[Given records start]
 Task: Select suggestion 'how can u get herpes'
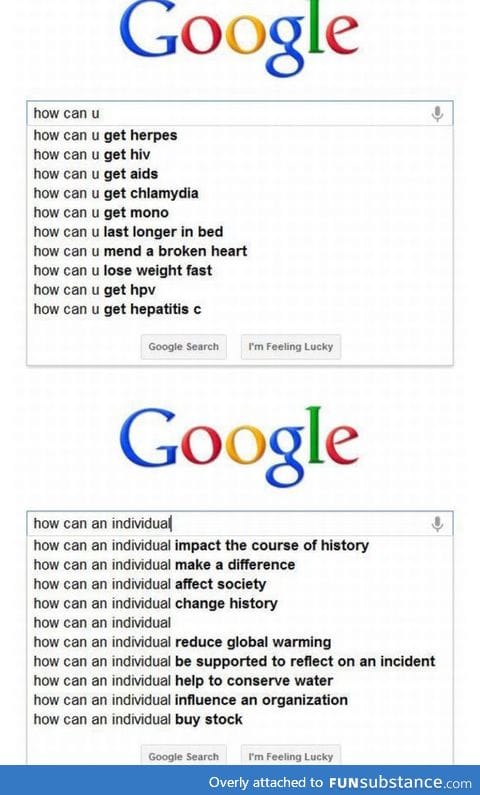tap(240, 135)
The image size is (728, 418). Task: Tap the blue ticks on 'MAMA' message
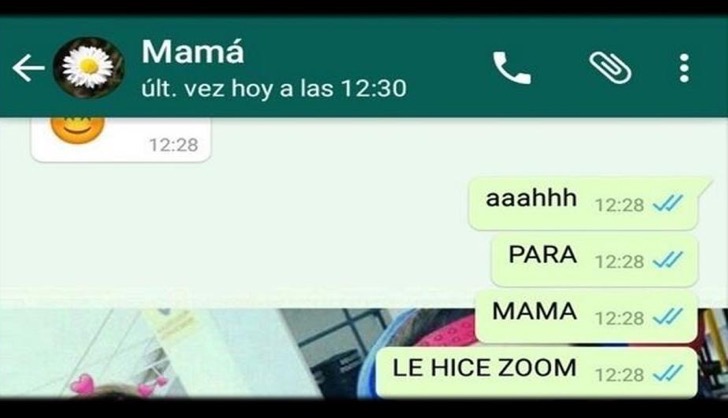tap(668, 317)
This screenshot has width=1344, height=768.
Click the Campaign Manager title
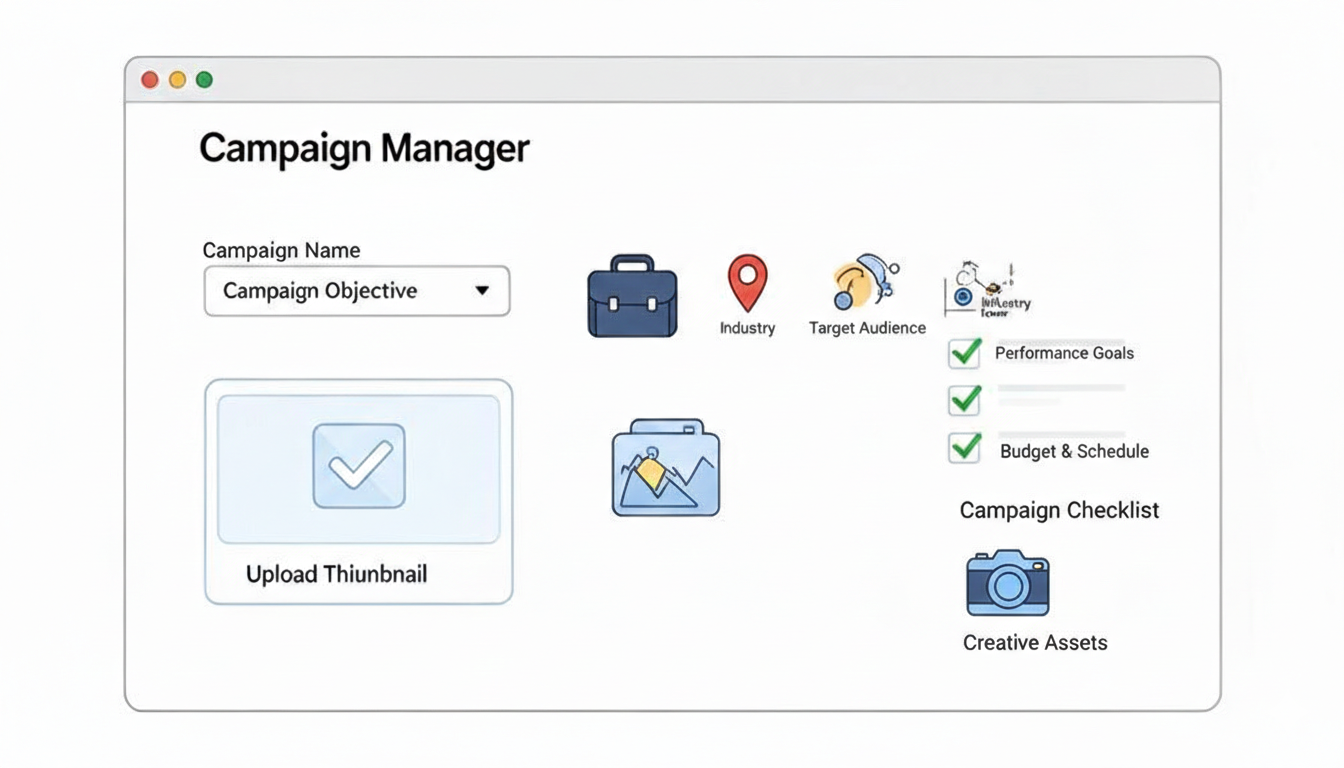364,148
[Given records end]
- [Problem to solve] Display each line of the data above that contains the string "Task".

- [Written reply]
 Task: Select suggestion 'how can u get herpes'
The image size is (728, 418). Task: Tap the blue ticks on 'MAMA' message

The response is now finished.